INPUT FOR THIS TASK below:
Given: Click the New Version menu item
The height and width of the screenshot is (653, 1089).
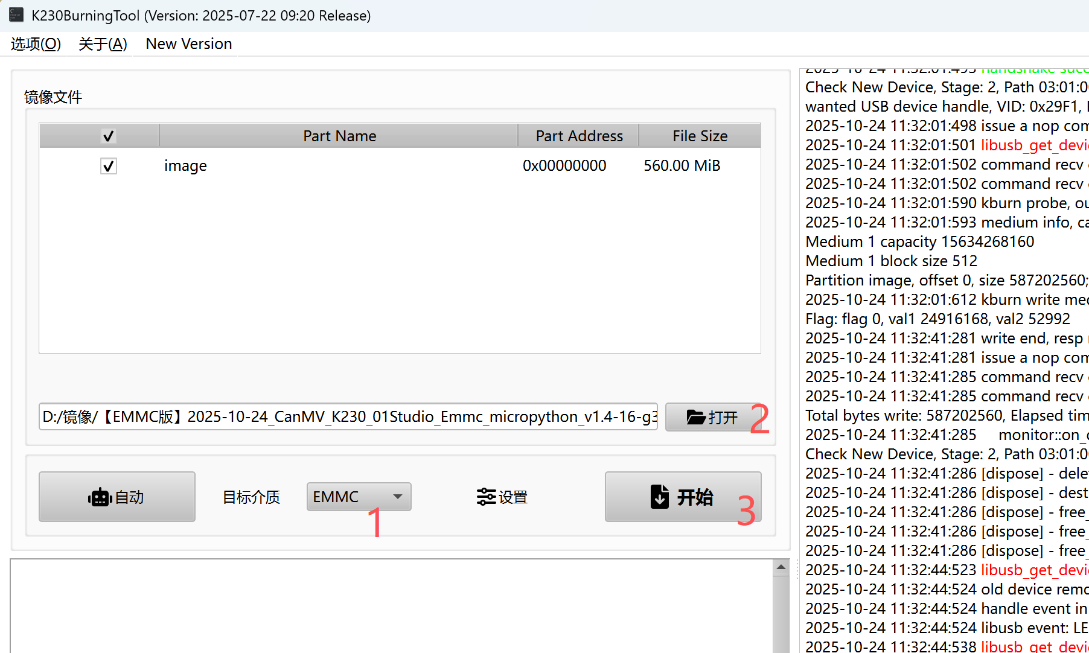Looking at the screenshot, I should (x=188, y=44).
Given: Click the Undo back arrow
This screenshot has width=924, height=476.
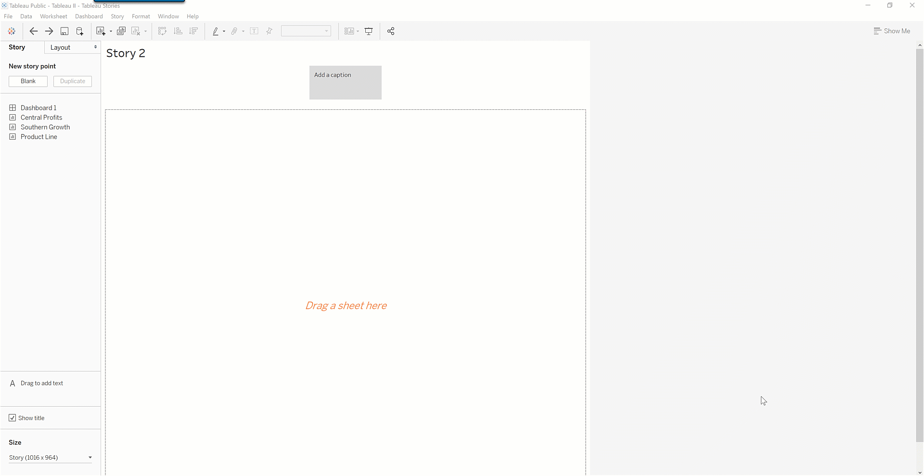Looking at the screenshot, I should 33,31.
End of INPUT FOR THIS TASK.
INPUT FOR THIS TASK below:
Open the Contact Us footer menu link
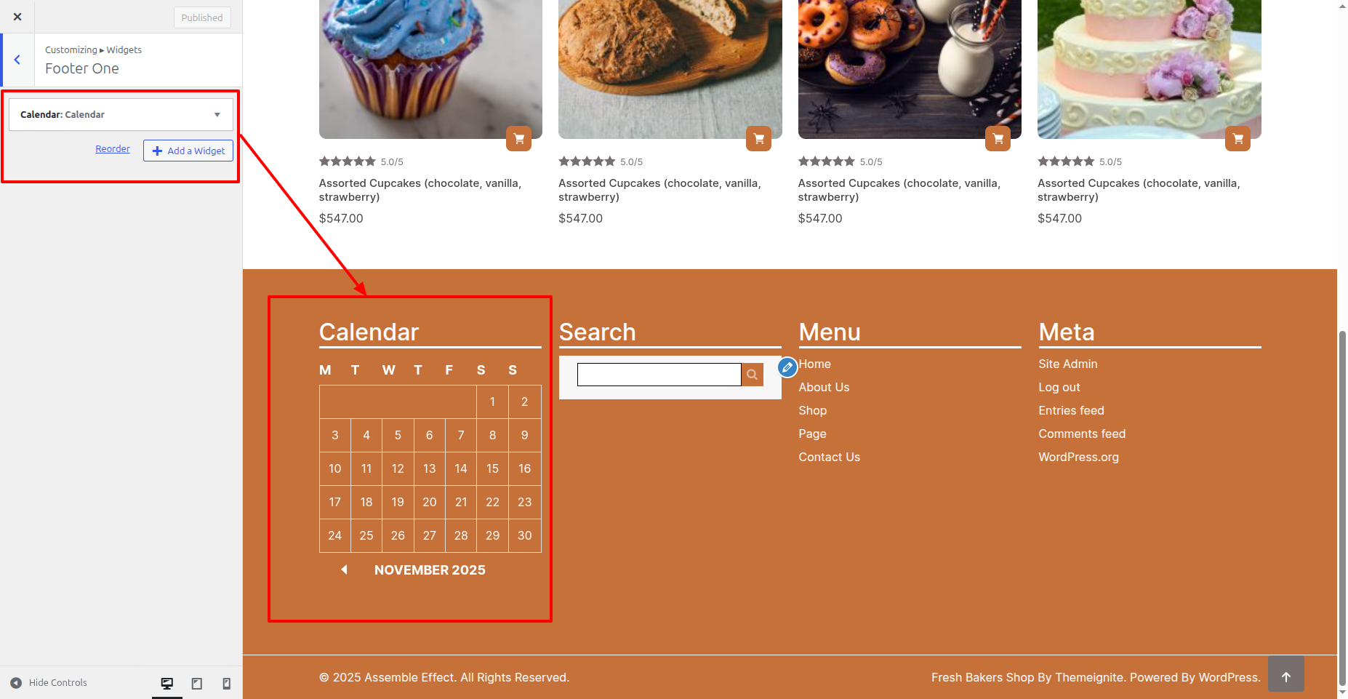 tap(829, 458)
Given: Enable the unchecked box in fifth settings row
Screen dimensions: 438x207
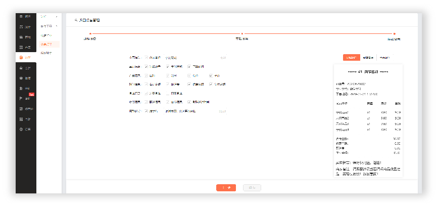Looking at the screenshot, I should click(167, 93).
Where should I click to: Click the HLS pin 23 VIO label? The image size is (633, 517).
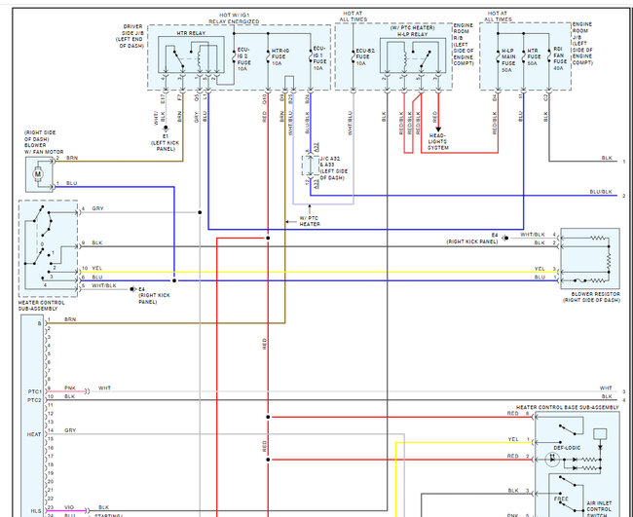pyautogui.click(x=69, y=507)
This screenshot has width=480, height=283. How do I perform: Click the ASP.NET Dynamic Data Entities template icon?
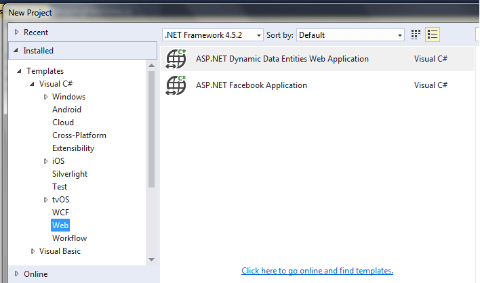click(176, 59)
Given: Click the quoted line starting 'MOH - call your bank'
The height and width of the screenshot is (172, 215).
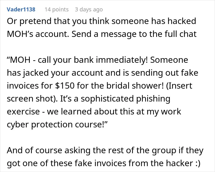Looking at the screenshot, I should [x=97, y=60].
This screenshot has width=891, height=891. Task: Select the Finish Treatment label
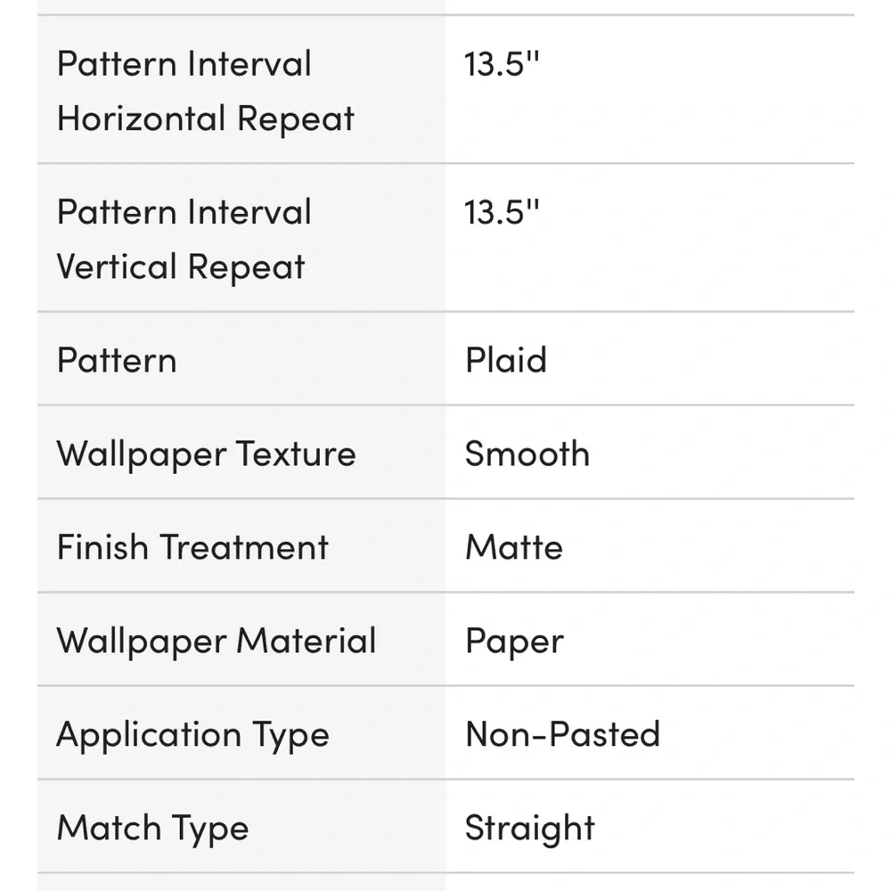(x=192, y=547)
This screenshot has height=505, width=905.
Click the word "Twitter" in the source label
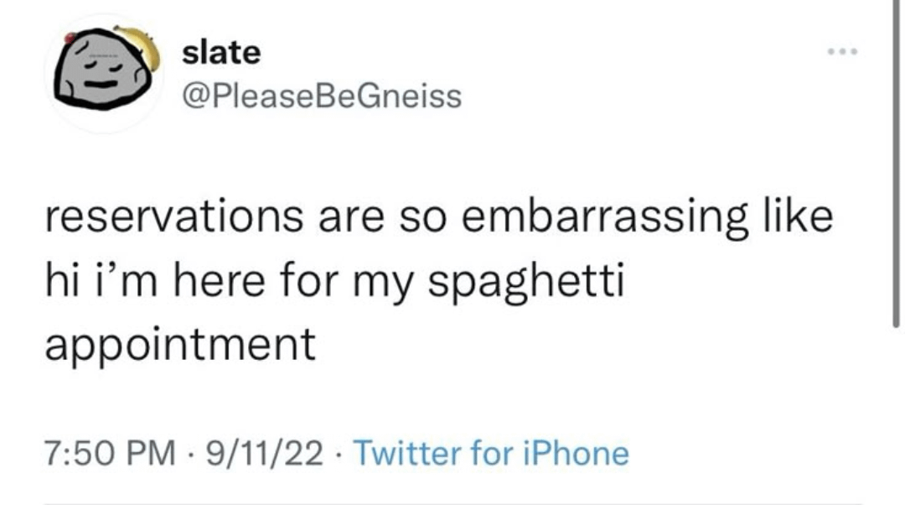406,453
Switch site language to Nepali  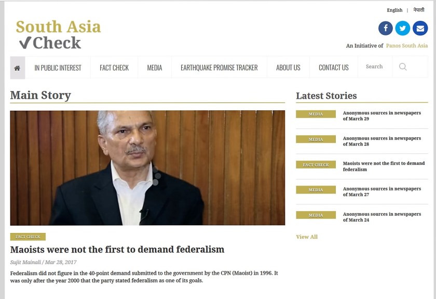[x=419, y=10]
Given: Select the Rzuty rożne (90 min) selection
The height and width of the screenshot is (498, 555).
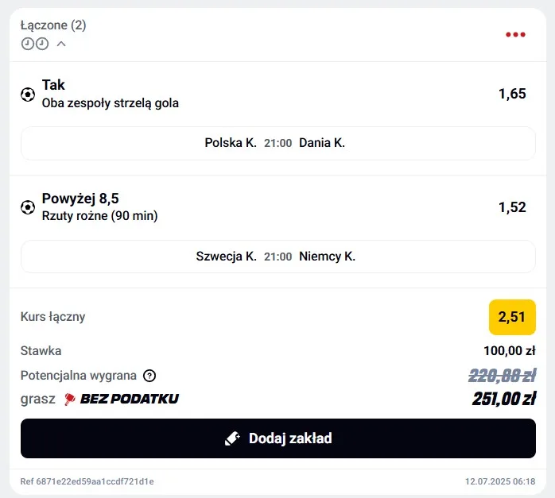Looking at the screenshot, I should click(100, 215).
End of INPUT FOR THIS TASK.
INPUT FOR THIS TASK below:
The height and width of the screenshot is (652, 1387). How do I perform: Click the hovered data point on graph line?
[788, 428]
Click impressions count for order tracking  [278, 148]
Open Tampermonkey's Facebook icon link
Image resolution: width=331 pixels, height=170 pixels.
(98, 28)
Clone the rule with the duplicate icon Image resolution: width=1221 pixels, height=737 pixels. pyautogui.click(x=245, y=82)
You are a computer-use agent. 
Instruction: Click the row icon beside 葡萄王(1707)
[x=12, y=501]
End of INPUT FOR THIS TASK.
| WHAT THE TASK ASKS |
The required answer is each line of the entries containing the string "Given".

| EXERCISE RESULT |
Given: Click the New Version menu item
Given: Click the Undo back arrow
Given: Enable the unchecked box in fifth settings row
Given: Click the quoted line starting 'MOH - call your bank'
Given: Select the Rzuty rożne (90 min) selection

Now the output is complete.